- [AIM OF THE EXERCISE]: Please answer from the news report on the Apex EMS call: how long did the paramedics stay pulled over before they restored Ervin Ward's pulse?

──────── EXCERPTED TEXT ────────

I-Team Follow-up on questions after Apex EMS call

APEX, N.C. (WTVD) -- We received a lot of feedback about the Wake County EMS system after our report Wednesday about an Apex woman searching for answers as to why her husband died from lack of oxygen to the brain.

Click here to read and watch that report.

Lucinda Ward says her husband Ervin died last year after it took paramedics 90 minutes to get him to the hospital.

Documents show she called 911 at 7:02 a.m. while they were getting ready for a dialysis appointment. Firefighters arrived at her house seven minutes later. Then, paramedics arrived 12 minutes after her 911 call.

She thought it took too long because the Apex Fire and EMS station is about a mile from her house.

We spoke to Jeff Hammerstein, the District Chief of Wake County EMS, who told us the emergency system is not based on where a station is located but on where the closest ambulance is according to GPS (Global Positioning System - the space-based satellite navigation system).

"Those units are constantly moving about - responding to calls, transporting to hospitals. So, when a call comes in, the location of that call is going to go up onto the system GPS coordinates and all. The system is going to find, by GPS, the closest ambulance and assign them to that call," Hammerstein explained.

Ward says the closest hospital to her home on in Apex is WakeMed Cary - about 9 minutes away. Twenty-five minutes after she called 911, Ervin was in the ambulance on the way to the hospital.

But, about a minute after paramedics left for the hospital with her husband, he went into cardiac arrest. They stopped on the side of the road to try to resuscitate him, which is standard EMS policy across the country.

"The only way you are going to get that heartbeat again is to stop right where you are, whether it's a living room floor, whether it's the bathroom, whether it's the backyard, whether it's the side of the road. Stop right there and focus directly on that resuscitation," said Hammerstein.

After pulling over for 36 minutes, they restored his pulse and changed their destination to Rex Hospital - known for its expertise in cardiac care.

Ward says her husband never regained consciousness and died nine days later at the age of 54. A neurologist's report said he died from lack of oxygen to his brain.

Though Hammerstein cannot comment on the case, he says he has complete faith in the Wake County EMS system.

"Anything happens to me, my wife, my daughter, there are no hands I'd rather be in than my own Wake County paramedics and EMTs right here," he said.

Ward is planning to sue the town of Apex over her husband's death.

Hammerstein says Wake County EMS has one of the best records in the country of saving cardiac arrest patients.

──────── SUPPLIED DATA ────────

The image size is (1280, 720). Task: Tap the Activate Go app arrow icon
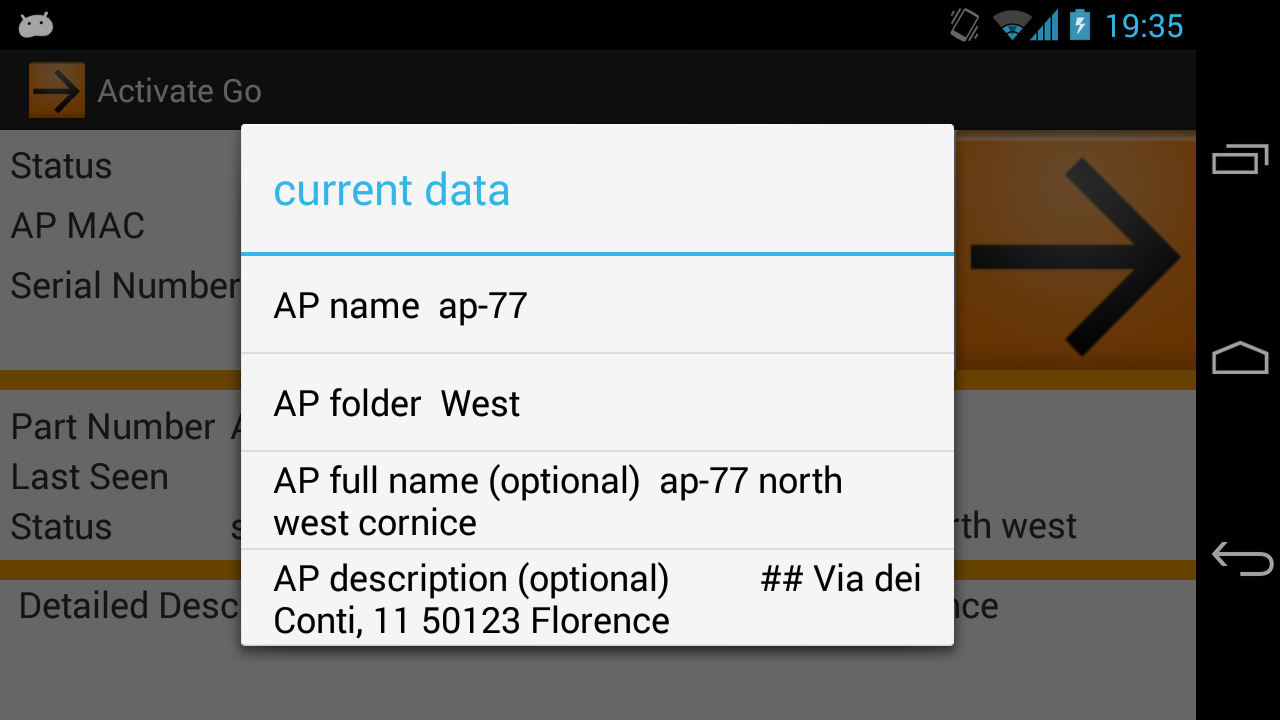point(57,91)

────────

- [YOUR SOLUTION]: 36 minutes.